Building upon these initial experiments, Jacquette painted aerial landscapes across the country, as well as city views in Chicago, Minneapolis, Philadelphia, San Francisco, Tokyo, Vancouver, and New Orleans. She worked from such well-known vantage points as the World Trade Center, Washington Monument and Sears Tower in Chicago, now known as the Willis Tower. It was after a trip to Hong Kong in 1990 that she began incorporating composite viewpoints into her work.
In 1984, Vincent Katz wrote, “What is the point of the aerial view [in Yvonne Jacquette’s paintings]? You can look at it and say, Oh, that’s an aerial view, but there must be more than that. There must be a reason this artist has become obsessed with this view of the world. To me, a view from a plane, especially at evening or night, is very romantic. The pretty way the lights glow and all those lives. It’s a distant view, removed, and yet it includes an intimacy of looking into people’s backyards.”
In her later aerial and nocturne paintings, Jacquette embraced the atmospheric qualities of darkness and neon lights, the varied, tapestry-like textures of fields seen from above, and the energetic, organic patterns found in urban landscapes. Her recent views of cities document the rapidly changing built environment, leaning further into memory and fantasy while remaining rooted in careful observation.
Major institutional exhibitions include, Under New York Skies: Nocturnes by Yvonne Jacquette, organized by the Museum of the City of New York in 2008. A comprehensive retrospective, Aerial Muse: The Art of Yvonne Jacquette, originated at the Cantor Center for Visual Arts, Stanford University, CA in 2002 and traveled to Colby College Museum of Art, Waterville, ME; Utah Museum of Fine Arts, Salt Lake City; and the Hudson River Museum, Yonkers, NY.

* _Information supplied_
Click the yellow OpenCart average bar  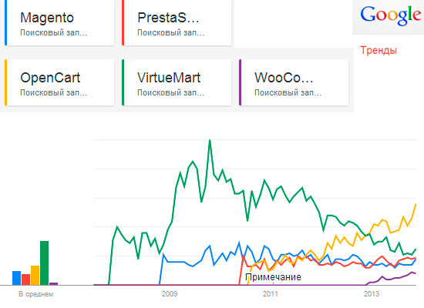35,276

* _Complete the following_
- a) Reproduce the passage on Yvonne Jacquette from "In her later" to "in careful observation.".
- b) In the passage on Yvonne Jacquette, which museum organized Under New York Skies: Nocturnes by Yvonne Jacquette, and in what year?

* _Solutions to the exercise_
- a)
In her later aerial and nocturne paintings, Jacquette embraced the atmospheric qualities of darkness and neon lights, the varied, tapestry-like textures of fields seen from above, and the energetic, organic patterns found in urban landscapes. Her recent views of cities document the rapidly changing built environment, leaning further into memory and fantasy while remaining rooted in careful observation.

- b) The Museum of the City of New York, in 2008.